[Dataset items]
--- BEGIN ---
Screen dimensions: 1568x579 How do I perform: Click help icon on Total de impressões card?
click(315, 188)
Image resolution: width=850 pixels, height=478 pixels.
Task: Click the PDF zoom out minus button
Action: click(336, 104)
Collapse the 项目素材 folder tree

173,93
--- END ---
__WRITTEN INSTRUCTION__.
Copy out every one of the items above line for line, changing nothing.

__EXPECTED OUTPUT__.
Screen dimensions: 1568x579 How do I perform: Click help icon on Total de impressões card?
click(315, 188)
Image resolution: width=850 pixels, height=478 pixels.
Task: Click the PDF zoom out minus button
Action: click(336, 104)
Collapse the 项目素材 folder tree

173,93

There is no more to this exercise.